* _REQUIREMENT_
Would you please give every entry again exactly, without the pictures?

* _EXCERPTED RECORDS_
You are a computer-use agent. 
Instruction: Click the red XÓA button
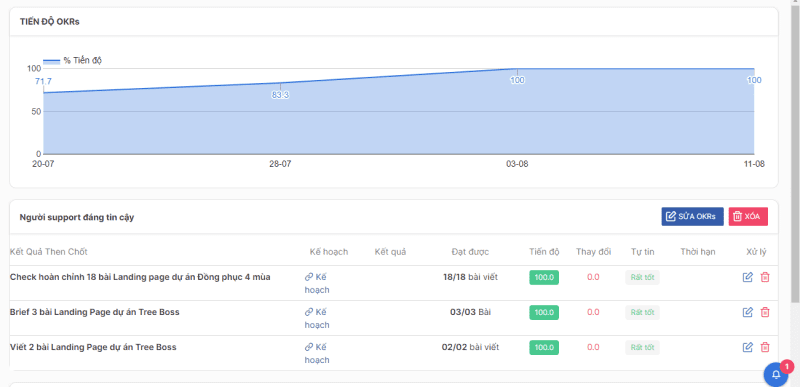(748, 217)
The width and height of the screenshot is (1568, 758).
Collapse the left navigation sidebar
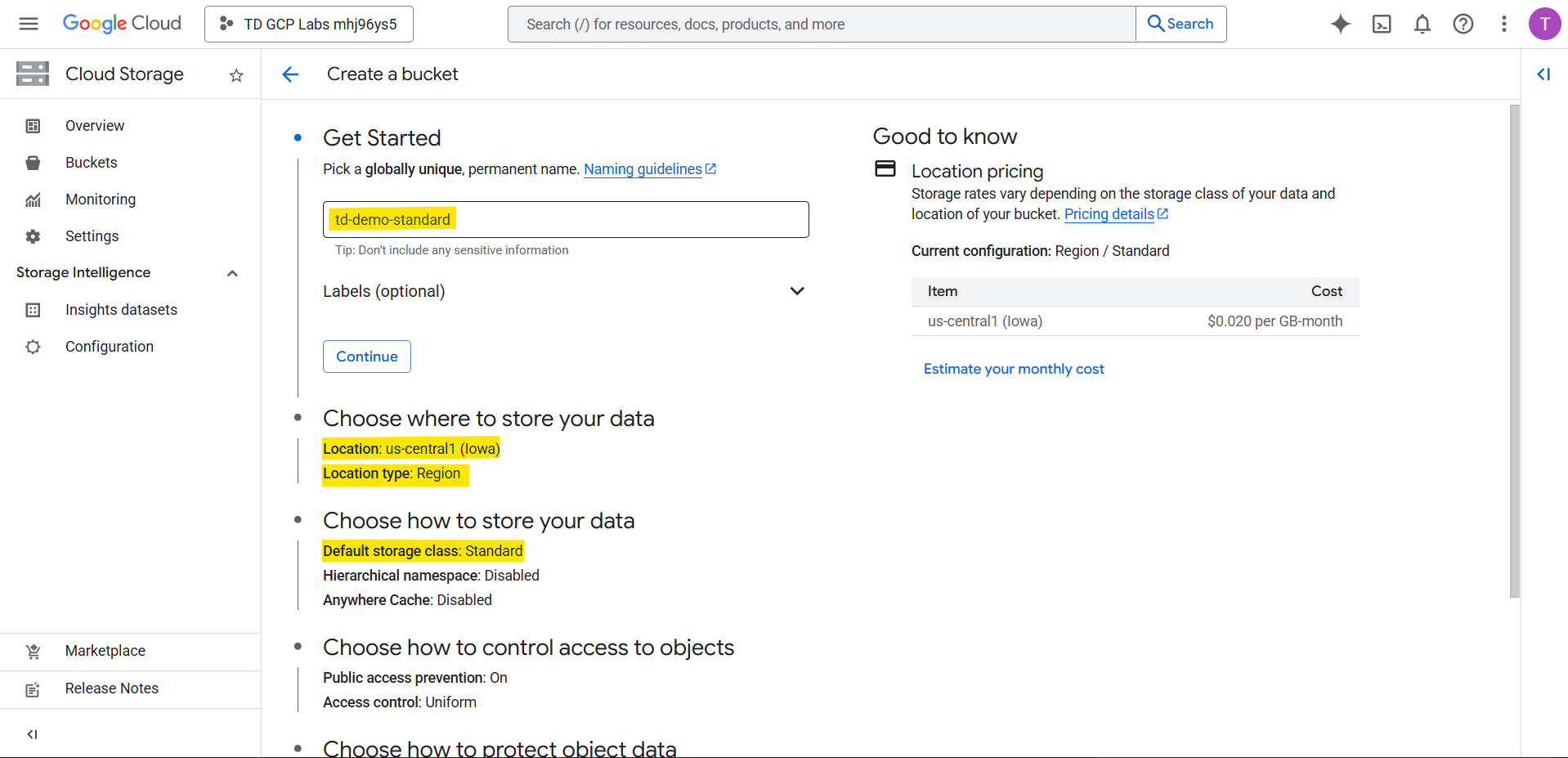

* _ANSWER SPACE_
You are a computer-use agent. 
Instruction: Click the red XÓA button
(748, 217)
The width and height of the screenshot is (1568, 758).
Collapse the left navigation sidebar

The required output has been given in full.